O coordenador-geral de Atenção à Saúde Indígena da Fundação Nacional da Saúde (Funasa), Flávio Pereira Nunes, contestou ontem (11) o relatório do Conselho Indigenista Missionário (Cimi) sobre a mortalidade infantil na população indígena em 2006 e 2007. Na avaliação de Nunes, o levantamento, divulgado na quinta-feira (1o) pelo Cimi, não representa um estudo contextualizado nem pode ser usado para indicar tendências.

A maior falha do relatório, de acordo com Nunes, foi o fato de apresentar apenas o total de mortes nos últimos dois anos, sem calcular o número de óbitos a cada grupo de mil crianças. “Os dados não estão na forma de indicadores, só em números absolutos. Para que seja feita uma análise, é necessário apontar de que maneira se comporta cada indicador, o que não foi feito”, criticou.

O coordenador da Funasa alegou que faltou ao estudo mencionar que esse índice está em declínio. Em 2006, ressaltou Nunes, morreram 48,5 crianças indígenas a cada mil nascimentos, contra 74,6 em 2000. “Tivemos uma redução importante em seis anos, saindo de um patamar elevado para moderado”, destacou.

Nunes, no entanto, reconheceu que a mortalidade de crianças indígenas ainda é alta em relação à média nacional, que é de 22 óbitos a cada mil nascimentos. Na avaliação dele, isso ocorre porque a maior parte dos índios brasileiros vive no meio rural das Regiões Norte e Nordeste, áreas onde as mortes de crianças são mais freqüentes.

“É importante lembrar que 75% da população indígena vive no Norte e no Nordeste. Em alguns municípios do Nordeste, a mortalidade infantil chega a 40 crianças por mil, não muito distante da média entre os índios”, disse.

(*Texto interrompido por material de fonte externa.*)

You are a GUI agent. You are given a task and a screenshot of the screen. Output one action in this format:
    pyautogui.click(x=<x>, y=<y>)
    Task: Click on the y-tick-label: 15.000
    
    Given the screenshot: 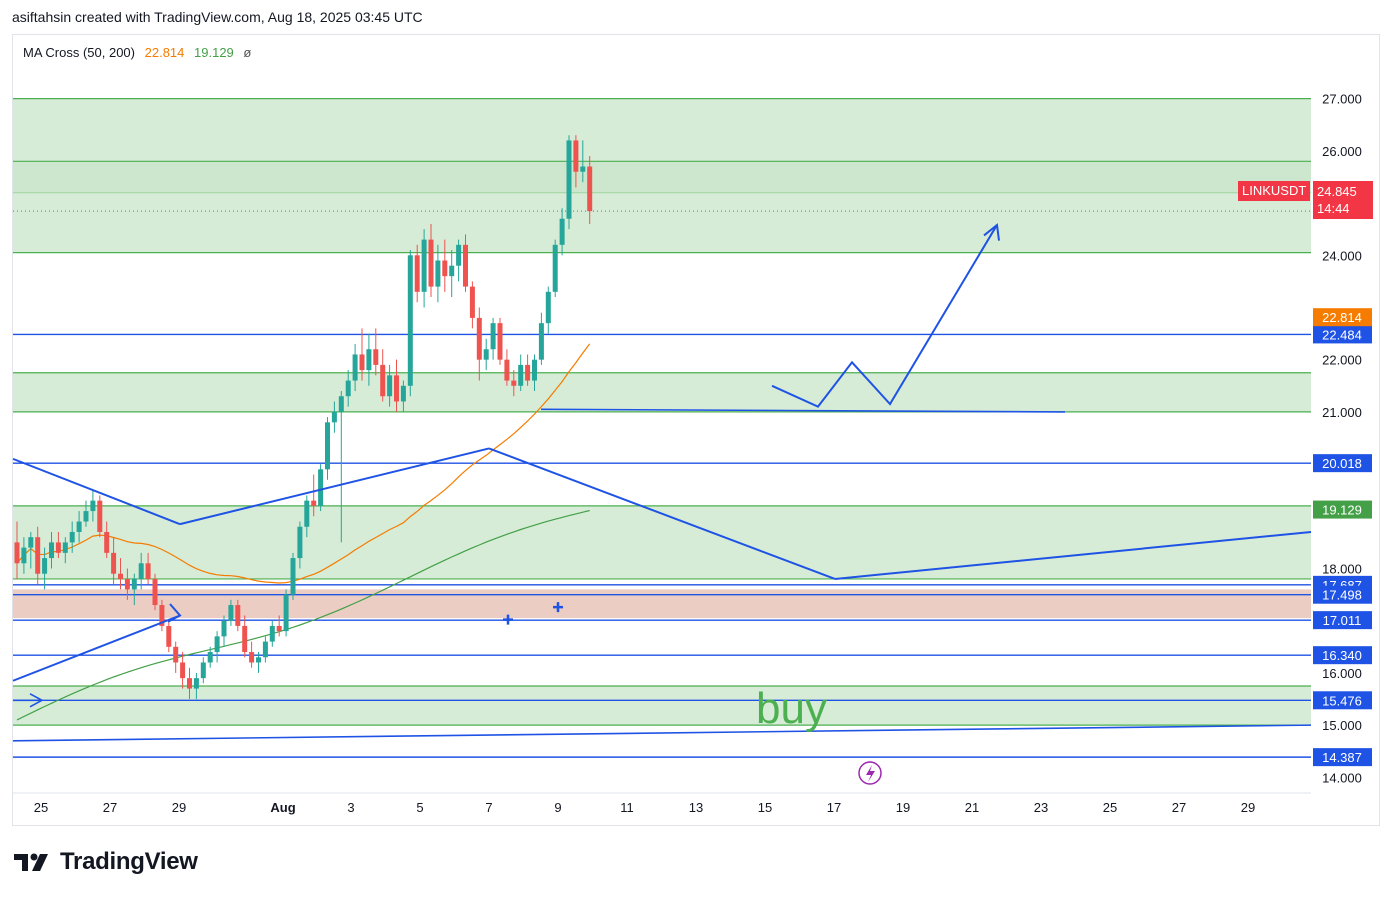 What is the action you would take?
    pyautogui.click(x=1342, y=726)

Segundo Nunes, a mortalidade infantil entre os índios é elevada porque o país está reduzindo o número de mortes de crianças na população em geral. Para ele, o desafio da Funasa é justamente fazer com que essa diminuição nas comunidades indígenas ocorra de forma mais rápida em relação à média nacional. “Para isso é que investimos nas ações de atenção à saúde indígena”.

De acordo com o relatório Violência contra os Povos Indígenas, apresentado pelo Cimi, houve 51 mortes de crianças indígenas nos últimos dois anos – 29, em 2006 e 22, em 2007. Os estados com mais óbitos infantis foram o de Mato Grosso do Sul (17), do Tocantins (11) e de Rondônia (7).